┌──
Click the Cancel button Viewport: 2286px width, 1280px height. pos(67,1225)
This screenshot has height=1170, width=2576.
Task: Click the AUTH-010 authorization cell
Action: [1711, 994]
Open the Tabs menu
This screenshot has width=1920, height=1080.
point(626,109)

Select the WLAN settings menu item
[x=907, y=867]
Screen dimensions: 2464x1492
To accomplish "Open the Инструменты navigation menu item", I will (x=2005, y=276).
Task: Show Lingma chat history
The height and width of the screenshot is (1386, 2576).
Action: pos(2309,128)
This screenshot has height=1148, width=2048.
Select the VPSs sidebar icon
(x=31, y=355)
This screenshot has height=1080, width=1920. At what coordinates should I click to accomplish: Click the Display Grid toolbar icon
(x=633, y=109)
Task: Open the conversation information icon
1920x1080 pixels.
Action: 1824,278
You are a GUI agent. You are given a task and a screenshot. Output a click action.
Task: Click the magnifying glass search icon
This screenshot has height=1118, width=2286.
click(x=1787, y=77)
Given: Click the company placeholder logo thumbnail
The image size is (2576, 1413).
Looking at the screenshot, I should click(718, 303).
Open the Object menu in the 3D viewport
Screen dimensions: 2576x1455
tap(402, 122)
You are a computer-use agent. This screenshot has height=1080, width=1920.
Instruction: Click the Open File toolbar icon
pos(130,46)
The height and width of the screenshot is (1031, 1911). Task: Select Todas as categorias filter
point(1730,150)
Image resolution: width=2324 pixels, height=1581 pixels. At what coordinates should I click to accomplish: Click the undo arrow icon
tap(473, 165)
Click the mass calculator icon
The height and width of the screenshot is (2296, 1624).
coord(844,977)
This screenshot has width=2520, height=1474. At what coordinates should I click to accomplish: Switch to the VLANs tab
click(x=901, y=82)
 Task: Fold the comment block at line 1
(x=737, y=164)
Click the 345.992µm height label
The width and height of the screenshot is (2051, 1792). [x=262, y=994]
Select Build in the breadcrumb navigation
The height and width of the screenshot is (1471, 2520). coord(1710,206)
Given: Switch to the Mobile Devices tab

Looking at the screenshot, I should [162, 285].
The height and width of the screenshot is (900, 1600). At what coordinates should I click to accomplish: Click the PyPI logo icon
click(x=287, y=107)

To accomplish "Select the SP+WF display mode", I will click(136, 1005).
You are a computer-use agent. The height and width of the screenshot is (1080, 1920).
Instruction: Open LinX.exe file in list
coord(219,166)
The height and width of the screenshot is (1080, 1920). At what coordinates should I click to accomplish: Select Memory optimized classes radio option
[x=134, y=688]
└──
◆ Exercise requirements ◆
Give the data again in full, exactly.

◆ Exercise result ◆
Click the Cancel button Viewport: 2286px width, 1280px height. pos(67,1225)
This screenshot has height=1170, width=2576.
Task: Click the AUTH-010 authorization cell
Action: [1711, 994]
Open the Tabs menu
This screenshot has width=1920, height=1080.
point(626,109)

Select the WLAN settings menu item
[x=907, y=867]
Screen dimensions: 2464x1492
To accomplish "Open the Инструменты navigation menu item", I will (x=2005, y=276).
Task: Show Lingma chat history
The height and width of the screenshot is (1386, 2576).
Action: pos(2309,128)
This screenshot has height=1148, width=2048.
Select the VPSs sidebar icon
(x=31, y=355)
This screenshot has height=1080, width=1920. At what coordinates should I click to accomplish: Click the Display Grid toolbar icon
(x=633, y=109)
Task: Open the conversation information icon
1920x1080 pixels.
Action: 1824,278
You are a GUI agent. You are given a task and a screenshot. Output a click action.
Task: Click the magnifying glass search icon
This screenshot has height=1118, width=2286.
click(x=1787, y=77)
Given: Click the company placeholder logo thumbnail
The image size is (2576, 1413).
Looking at the screenshot, I should click(718, 303).
Open the Object menu in the 3D viewport
Screen dimensions: 2576x1455
tap(402, 122)
You are a computer-use agent. This screenshot has height=1080, width=1920.
Instruction: Click the Open File toolbar icon
pos(130,46)
The height and width of the screenshot is (1031, 1911). Task: Select Todas as categorias filter
point(1730,150)
Image resolution: width=2324 pixels, height=1581 pixels. At what coordinates should I click to accomplish: Click the undo arrow icon
tap(473, 165)
Click the mass calculator icon
The height and width of the screenshot is (2296, 1624).
coord(844,977)
This screenshot has width=2520, height=1474. At what coordinates should I click to accomplish: Switch to the VLANs tab
click(x=901, y=82)
 Task: Fold the comment block at line 1
(x=737, y=164)
Click the 345.992µm height label
The width and height of the screenshot is (2051, 1792). [x=262, y=994]
Select Build in the breadcrumb navigation
The height and width of the screenshot is (1471, 2520). coord(1710,206)
Given: Switch to the Mobile Devices tab

Looking at the screenshot, I should [162, 285].
The height and width of the screenshot is (900, 1600). At what coordinates should I click to accomplish: Click the PyPI logo icon
click(x=287, y=107)

To accomplish "Select the SP+WF display mode", I will click(136, 1005).
You are a computer-use agent. The height and width of the screenshot is (1080, 1920).
Instruction: Open LinX.exe file in list
coord(219,166)
The height and width of the screenshot is (1080, 1920). At what coordinates should I click to accomplish: Select Memory optimized classes radio option
[x=134, y=688]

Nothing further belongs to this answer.